__Exercise instructions__
How many lines in the collected data entries below contain the string "Sort" with the same capitalization? Give only the number.

Collected data entries
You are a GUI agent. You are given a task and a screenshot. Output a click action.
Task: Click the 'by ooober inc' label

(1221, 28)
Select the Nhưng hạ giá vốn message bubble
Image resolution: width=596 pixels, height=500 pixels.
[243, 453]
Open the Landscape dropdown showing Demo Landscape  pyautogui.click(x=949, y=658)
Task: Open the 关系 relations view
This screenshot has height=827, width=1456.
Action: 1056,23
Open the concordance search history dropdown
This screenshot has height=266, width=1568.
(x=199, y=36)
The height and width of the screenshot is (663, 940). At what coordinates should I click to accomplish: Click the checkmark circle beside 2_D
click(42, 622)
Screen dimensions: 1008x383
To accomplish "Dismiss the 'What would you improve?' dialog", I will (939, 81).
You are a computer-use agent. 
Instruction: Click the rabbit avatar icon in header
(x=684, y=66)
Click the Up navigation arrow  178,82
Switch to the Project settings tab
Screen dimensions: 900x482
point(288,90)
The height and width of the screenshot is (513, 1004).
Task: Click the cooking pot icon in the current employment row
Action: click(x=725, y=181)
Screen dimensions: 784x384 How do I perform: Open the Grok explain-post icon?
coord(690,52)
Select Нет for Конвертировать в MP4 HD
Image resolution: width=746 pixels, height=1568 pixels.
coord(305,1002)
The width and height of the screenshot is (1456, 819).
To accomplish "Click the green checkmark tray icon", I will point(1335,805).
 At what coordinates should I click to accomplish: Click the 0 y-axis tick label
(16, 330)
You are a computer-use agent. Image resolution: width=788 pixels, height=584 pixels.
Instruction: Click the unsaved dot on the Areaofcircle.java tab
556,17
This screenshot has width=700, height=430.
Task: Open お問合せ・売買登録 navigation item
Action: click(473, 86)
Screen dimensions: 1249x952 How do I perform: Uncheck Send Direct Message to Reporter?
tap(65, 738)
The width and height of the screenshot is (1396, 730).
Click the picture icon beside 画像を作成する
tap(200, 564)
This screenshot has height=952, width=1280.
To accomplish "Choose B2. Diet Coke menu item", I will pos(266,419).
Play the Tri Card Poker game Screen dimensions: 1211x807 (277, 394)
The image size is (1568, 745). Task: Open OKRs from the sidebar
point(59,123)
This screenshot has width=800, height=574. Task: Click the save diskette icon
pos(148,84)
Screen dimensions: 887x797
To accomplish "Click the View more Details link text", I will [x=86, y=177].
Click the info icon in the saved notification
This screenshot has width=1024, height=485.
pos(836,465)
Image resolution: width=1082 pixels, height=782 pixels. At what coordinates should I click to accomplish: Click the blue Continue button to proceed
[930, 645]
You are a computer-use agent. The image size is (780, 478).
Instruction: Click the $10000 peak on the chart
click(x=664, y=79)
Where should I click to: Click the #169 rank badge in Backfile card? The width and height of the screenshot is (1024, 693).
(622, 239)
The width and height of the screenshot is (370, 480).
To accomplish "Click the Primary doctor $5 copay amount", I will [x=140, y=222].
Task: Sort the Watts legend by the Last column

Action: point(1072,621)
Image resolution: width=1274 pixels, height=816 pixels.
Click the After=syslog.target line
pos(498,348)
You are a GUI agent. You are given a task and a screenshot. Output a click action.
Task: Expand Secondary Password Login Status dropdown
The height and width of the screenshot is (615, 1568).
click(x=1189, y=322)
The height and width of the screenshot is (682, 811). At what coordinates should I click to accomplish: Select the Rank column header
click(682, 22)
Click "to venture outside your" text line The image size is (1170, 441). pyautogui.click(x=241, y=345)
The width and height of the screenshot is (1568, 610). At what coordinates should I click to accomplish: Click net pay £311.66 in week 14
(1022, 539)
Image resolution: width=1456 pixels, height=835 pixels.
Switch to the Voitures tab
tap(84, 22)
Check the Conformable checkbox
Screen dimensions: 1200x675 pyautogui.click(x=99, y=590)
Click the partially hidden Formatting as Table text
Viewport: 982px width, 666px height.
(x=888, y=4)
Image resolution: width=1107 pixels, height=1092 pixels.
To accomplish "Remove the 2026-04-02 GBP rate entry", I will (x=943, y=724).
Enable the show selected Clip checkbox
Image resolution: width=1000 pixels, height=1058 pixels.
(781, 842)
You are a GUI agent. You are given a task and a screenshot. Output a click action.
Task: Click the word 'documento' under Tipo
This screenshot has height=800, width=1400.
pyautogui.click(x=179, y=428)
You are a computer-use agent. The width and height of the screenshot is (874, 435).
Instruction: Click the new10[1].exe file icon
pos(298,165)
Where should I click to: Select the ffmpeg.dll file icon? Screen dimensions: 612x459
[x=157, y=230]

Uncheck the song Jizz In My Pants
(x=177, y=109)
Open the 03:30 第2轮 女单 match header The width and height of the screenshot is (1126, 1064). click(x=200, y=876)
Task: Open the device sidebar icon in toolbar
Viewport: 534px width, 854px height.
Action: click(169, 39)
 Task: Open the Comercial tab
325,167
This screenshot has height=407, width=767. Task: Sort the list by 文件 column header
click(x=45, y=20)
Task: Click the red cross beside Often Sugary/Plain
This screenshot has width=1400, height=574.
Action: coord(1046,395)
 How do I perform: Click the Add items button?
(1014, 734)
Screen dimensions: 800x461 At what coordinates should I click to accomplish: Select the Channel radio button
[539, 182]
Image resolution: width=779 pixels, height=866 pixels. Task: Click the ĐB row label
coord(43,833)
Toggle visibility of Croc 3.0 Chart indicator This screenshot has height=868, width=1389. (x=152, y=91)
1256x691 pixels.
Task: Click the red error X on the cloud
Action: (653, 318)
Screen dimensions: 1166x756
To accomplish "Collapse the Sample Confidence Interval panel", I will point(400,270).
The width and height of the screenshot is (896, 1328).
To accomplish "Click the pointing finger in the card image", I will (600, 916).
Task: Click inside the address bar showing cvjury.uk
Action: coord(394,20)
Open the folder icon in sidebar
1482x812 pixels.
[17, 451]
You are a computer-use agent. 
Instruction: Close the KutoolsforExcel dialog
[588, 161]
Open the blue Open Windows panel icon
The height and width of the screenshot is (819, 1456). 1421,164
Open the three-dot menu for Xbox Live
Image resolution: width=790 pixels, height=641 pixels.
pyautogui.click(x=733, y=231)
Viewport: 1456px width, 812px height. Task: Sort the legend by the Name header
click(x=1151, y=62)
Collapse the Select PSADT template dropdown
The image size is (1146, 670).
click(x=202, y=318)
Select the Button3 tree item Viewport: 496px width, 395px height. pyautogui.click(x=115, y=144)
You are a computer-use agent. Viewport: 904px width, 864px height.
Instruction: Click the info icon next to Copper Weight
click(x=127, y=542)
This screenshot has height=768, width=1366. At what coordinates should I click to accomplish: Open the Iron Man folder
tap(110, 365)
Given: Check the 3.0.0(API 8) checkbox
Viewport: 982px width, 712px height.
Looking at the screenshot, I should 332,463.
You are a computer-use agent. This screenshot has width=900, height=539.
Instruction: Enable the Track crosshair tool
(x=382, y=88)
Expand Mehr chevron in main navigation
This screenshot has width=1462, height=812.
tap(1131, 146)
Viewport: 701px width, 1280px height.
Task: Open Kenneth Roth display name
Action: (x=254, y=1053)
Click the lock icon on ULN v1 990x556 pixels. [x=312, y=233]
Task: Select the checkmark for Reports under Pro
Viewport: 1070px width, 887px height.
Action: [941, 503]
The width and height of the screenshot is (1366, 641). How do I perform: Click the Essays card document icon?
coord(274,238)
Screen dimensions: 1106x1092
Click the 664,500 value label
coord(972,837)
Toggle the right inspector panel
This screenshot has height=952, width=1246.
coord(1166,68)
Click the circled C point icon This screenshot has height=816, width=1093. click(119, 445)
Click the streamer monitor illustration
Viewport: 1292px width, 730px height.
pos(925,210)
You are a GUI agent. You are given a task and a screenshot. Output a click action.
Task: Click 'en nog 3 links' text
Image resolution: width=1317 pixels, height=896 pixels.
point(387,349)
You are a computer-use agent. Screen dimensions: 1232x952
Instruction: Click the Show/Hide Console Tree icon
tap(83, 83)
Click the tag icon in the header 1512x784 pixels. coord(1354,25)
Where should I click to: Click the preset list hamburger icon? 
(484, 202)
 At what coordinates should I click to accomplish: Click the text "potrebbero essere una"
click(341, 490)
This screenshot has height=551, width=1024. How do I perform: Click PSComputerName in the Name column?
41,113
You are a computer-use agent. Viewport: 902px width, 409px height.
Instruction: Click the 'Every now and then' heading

__Task result__
3